▶ **Dataset entries**:
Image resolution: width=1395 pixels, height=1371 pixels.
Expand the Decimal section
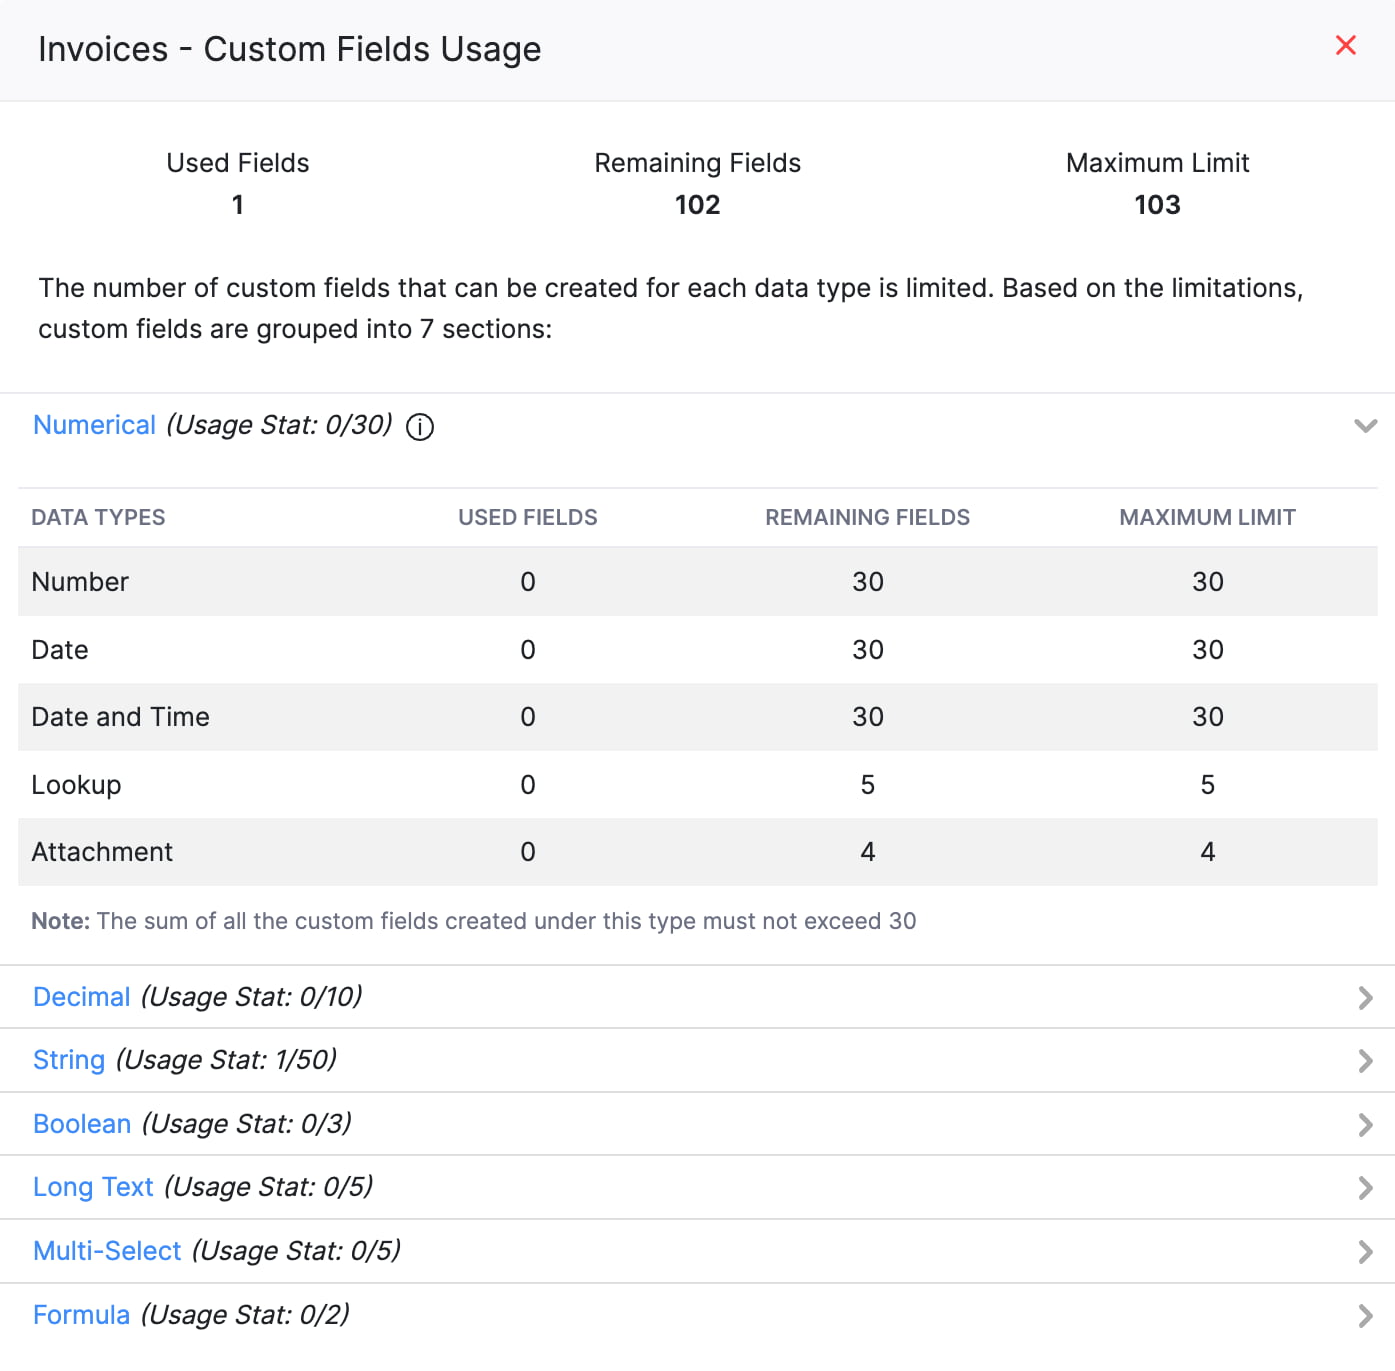click(1366, 997)
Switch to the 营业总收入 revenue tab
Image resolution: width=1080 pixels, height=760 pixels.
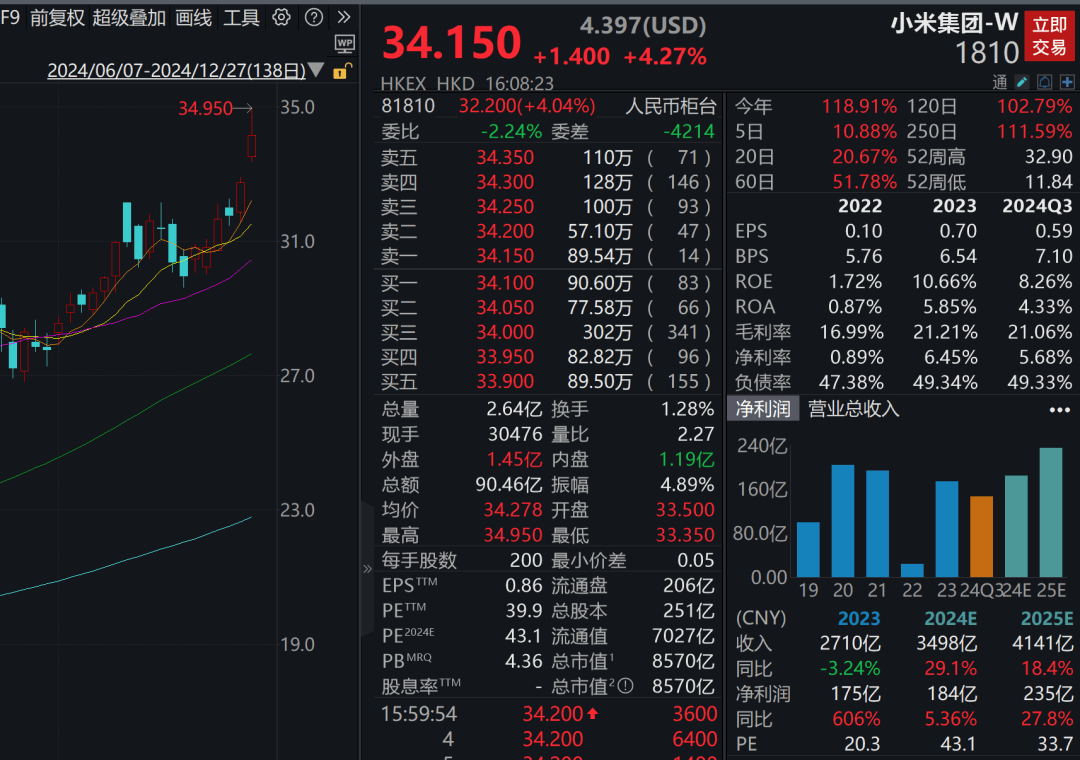pyautogui.click(x=853, y=409)
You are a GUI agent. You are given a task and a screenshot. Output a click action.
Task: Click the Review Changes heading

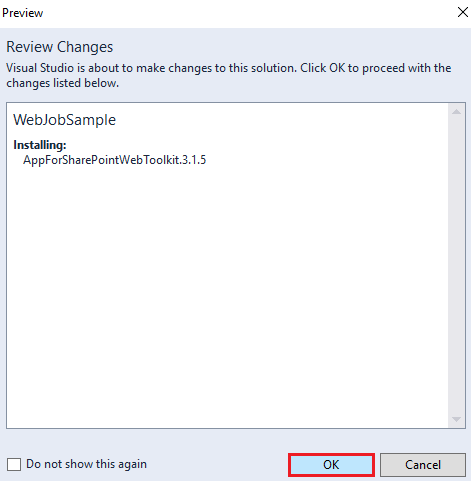point(60,47)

▶ **Objective**: Copy out every line of the records above verbatim, leaving out the pictures.

▶ **Answer to this exercise**:
Image resolution: width=1395 pixels, height=1371 pixels.
Expand the Decimal section
click(1366, 997)
Switch to the 营业总收入 revenue tab
Image resolution: width=1080 pixels, height=760 pixels.
pyautogui.click(x=853, y=409)
You are a GUI agent. You are given a task and a screenshot. Output a click action.
Task: Click the Review Changes heading

point(60,47)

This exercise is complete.